#### [TRY IT]
Which lines of the records below contain the word "Казахстане"? Copy each of them out.

#### [Dataset excerpts]
+ + + + +
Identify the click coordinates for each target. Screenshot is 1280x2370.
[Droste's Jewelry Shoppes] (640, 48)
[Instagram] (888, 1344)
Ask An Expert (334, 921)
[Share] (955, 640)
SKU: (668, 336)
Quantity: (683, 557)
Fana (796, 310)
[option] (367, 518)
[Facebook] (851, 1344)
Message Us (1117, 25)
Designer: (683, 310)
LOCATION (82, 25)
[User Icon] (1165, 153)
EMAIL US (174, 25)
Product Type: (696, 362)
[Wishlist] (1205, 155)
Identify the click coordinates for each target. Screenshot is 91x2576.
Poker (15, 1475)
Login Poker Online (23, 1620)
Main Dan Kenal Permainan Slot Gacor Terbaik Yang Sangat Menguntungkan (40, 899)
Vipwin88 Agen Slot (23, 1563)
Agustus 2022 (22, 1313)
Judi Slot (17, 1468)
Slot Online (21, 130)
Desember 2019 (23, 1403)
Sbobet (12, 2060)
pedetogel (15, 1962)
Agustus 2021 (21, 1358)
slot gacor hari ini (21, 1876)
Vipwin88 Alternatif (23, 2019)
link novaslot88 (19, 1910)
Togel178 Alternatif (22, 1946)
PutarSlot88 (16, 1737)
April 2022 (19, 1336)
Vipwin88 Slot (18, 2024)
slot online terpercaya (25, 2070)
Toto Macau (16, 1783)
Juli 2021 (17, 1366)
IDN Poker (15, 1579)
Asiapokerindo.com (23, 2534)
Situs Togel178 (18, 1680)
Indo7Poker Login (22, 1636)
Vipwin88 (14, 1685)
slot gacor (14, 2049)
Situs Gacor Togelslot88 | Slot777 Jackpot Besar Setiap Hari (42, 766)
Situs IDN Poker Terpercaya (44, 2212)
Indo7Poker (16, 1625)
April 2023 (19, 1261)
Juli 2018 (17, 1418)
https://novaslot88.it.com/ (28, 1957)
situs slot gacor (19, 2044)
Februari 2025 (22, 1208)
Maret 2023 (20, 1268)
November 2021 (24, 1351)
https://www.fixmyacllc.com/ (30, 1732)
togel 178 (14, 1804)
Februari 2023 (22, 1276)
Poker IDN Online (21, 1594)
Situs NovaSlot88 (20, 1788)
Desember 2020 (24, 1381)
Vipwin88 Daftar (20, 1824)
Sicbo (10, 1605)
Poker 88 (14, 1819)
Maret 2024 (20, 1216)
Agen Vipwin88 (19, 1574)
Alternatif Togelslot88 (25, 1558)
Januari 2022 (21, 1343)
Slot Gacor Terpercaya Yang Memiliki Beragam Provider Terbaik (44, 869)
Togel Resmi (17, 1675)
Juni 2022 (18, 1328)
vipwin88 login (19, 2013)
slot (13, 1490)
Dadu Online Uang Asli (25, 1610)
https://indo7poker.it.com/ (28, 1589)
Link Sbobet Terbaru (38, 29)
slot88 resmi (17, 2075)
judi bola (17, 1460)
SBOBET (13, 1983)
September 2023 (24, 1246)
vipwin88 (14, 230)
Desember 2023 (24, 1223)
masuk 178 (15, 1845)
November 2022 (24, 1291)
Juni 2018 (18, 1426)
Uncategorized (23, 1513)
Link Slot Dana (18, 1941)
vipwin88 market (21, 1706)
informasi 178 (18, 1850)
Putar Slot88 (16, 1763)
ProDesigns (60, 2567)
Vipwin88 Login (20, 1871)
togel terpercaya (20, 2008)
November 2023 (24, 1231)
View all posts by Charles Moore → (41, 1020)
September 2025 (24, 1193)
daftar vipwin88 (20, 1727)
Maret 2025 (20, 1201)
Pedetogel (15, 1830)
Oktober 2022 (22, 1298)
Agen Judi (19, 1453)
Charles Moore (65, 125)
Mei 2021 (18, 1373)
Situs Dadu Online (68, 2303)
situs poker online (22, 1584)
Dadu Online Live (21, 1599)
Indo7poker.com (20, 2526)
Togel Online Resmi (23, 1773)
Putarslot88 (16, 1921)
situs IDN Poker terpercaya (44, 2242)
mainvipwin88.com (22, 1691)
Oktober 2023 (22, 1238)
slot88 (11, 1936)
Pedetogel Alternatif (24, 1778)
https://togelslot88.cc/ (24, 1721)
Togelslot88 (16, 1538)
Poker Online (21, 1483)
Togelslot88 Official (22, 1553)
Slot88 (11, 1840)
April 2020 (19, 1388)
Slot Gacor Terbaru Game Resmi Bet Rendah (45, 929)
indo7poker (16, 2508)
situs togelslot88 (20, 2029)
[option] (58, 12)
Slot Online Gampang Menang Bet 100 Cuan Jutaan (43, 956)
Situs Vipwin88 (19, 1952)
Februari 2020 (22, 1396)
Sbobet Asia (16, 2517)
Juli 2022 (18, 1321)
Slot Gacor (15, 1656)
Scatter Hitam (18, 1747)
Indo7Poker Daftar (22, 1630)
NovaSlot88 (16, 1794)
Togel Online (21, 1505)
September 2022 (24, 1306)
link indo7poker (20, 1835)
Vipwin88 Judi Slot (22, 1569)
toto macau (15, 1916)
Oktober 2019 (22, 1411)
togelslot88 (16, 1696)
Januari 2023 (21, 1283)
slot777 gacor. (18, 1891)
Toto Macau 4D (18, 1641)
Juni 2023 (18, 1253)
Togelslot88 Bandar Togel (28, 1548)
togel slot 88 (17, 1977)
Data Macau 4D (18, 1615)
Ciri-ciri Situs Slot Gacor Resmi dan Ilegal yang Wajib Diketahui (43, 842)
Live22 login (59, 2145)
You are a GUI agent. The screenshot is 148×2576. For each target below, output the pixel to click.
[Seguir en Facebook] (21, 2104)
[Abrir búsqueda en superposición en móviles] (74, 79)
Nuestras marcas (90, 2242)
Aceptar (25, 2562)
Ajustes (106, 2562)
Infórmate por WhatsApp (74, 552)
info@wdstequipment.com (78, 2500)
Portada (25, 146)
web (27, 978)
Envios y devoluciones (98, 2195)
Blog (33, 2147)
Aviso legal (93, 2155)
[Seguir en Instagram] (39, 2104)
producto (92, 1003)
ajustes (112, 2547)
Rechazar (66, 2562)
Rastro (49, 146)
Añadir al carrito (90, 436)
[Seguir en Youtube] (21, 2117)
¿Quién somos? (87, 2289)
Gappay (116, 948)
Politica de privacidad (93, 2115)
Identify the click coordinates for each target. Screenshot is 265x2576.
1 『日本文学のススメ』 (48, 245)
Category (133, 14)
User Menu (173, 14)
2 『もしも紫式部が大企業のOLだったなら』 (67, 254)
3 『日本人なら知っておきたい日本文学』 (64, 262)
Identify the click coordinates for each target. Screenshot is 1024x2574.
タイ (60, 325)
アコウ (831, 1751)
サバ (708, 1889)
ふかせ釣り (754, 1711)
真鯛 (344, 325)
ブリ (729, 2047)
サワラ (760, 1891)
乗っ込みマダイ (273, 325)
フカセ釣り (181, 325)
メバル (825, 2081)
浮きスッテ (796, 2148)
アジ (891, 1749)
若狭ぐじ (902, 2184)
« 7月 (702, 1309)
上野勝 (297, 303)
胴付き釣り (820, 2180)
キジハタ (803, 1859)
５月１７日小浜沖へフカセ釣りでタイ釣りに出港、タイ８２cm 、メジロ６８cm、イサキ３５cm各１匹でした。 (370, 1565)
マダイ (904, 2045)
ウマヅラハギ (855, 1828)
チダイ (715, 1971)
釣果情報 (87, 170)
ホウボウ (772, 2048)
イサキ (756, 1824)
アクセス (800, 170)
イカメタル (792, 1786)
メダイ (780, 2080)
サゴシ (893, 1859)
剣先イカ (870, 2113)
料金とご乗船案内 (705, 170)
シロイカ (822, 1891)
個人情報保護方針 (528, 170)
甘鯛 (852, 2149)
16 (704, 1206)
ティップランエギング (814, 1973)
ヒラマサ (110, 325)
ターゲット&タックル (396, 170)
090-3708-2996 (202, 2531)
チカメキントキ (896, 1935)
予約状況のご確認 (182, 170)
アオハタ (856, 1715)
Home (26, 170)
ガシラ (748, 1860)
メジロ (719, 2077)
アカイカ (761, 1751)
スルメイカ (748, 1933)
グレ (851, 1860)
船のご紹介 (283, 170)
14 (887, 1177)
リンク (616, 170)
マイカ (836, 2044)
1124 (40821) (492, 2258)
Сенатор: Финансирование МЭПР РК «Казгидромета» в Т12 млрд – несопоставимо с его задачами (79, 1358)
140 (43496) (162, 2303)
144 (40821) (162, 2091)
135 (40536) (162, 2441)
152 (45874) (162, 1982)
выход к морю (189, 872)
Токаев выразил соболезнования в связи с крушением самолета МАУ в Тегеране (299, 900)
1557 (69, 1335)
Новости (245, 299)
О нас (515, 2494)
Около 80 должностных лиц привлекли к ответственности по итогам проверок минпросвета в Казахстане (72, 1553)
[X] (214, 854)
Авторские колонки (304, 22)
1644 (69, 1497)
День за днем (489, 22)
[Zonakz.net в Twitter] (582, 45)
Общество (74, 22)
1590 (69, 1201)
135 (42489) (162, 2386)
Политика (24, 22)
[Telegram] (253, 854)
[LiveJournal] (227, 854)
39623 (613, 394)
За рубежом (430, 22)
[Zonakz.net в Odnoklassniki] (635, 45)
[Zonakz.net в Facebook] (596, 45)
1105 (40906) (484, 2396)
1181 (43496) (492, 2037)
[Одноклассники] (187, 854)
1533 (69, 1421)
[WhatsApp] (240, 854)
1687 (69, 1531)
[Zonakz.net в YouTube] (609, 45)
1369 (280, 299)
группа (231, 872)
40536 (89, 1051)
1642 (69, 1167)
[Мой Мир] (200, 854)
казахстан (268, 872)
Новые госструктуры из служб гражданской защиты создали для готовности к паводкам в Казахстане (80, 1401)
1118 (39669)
+ + + + +
#### [OUTPUT OF THE EXERCISE]
Около 80 должностных лиц привлекли к ответственности по итогам проверок минпросвета в Казахстане (72, 1553)
Новые госструктуры из служб гражданской защиты создали для готовности к паводкам в Казахстане (80, 1401)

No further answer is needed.